Magic-link and OTP records are ephemeral and should not be migrated. Never log raw passwords, OTPs, recovery codes, or authenticator secrets.
3. Map organizations, roles, and identities
For B2B, create Authdog organizations before members. Translate Stytch roles and permissions to Authdog roles, preserving organization scope and testing users who belong to multiple organizations. Map organization authentication policies deliberately rather than flattening them into one environment-wide rule.
Recreate OAuth and SAML/OIDC connections using Authdog callback/ACS URLs. Configure provisioning for directory-managed users and preserve deactivation semantics. Authdog links identities by verified email; test duplicate addresses, unverified identifiers, and members represented separately across organizations.
4. Import and update applications
Import through console tooling or the REST Directory API:
- Upsert profile and verified identifiers.
- Set Stytch user/member ID as external identifier.
- Attach required metadata and suspend inactive users.
- Create organization memberships and mapped roles.
- Record password and MFA migration state.

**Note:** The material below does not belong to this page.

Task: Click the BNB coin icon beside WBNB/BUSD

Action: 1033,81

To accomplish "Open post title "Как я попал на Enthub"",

Replace Stytch client SDK methods and UI with Authdog (quickstarts), configure the environment public key (pk_...), and update redirects. Backends must validate Authdog sessions instead of Stytch sessions. Rewrite checks for Stytch user_id, member_id, organization_id, roles, and custom claims. See Backend requests.

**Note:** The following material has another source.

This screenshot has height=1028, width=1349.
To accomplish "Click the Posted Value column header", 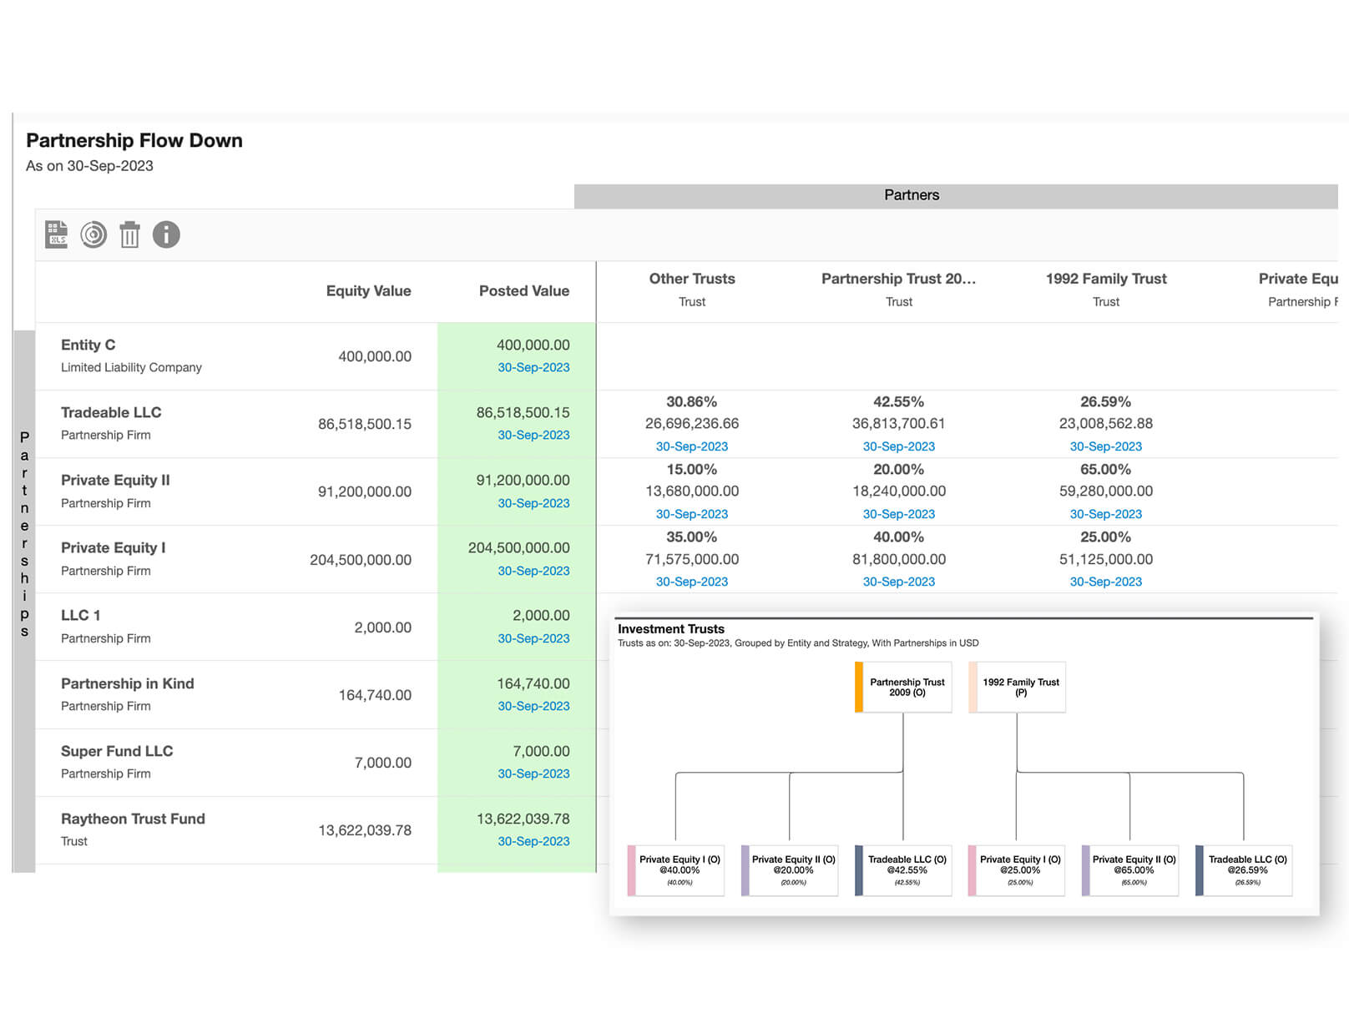I will (x=523, y=290).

5. Stage cutover and rollback
- Rehearse Consumer or B2B export/import and every used sign-in method in staging.
- Capture a baseline, then reconcile new users, organization changes, and role deltas.
- Move internal users and one small organization/application cohort.
- Keep temporary dual-issuer validation instrumented and time-boxed.
- Monitor sign-in failures, duplicate identities, MFA enrollment, org routing, and authorization.
- After soak, disable Stytch callbacks and new sign-ups, revoke secrets, and remove old session validation.
Rollback: send affected cohorts back to Stytch while fixing mappings. Keep source IDs stable and avoid concurrent membership writes unless a tested reconciliation process exists.
Validation checklist
- Consumer users or B2B members reconcile with expected totals.
- Every Stytch source ID and organization mapping is retained.
- Password path succeeds without assumed hash compatibility.
- MFA/passkey re-enrollment is tested where required.
- Organization memberships, roles, and policies pass access tests.
- OAuth, SSO, SCIM, callbacks, and logout work end-to-end.
- Backends and webhooks use Authdog session/user shapes.
- Delta reconciliation and rollback are tested.
- Stytch credentials and dual-issuer code are removed after soak.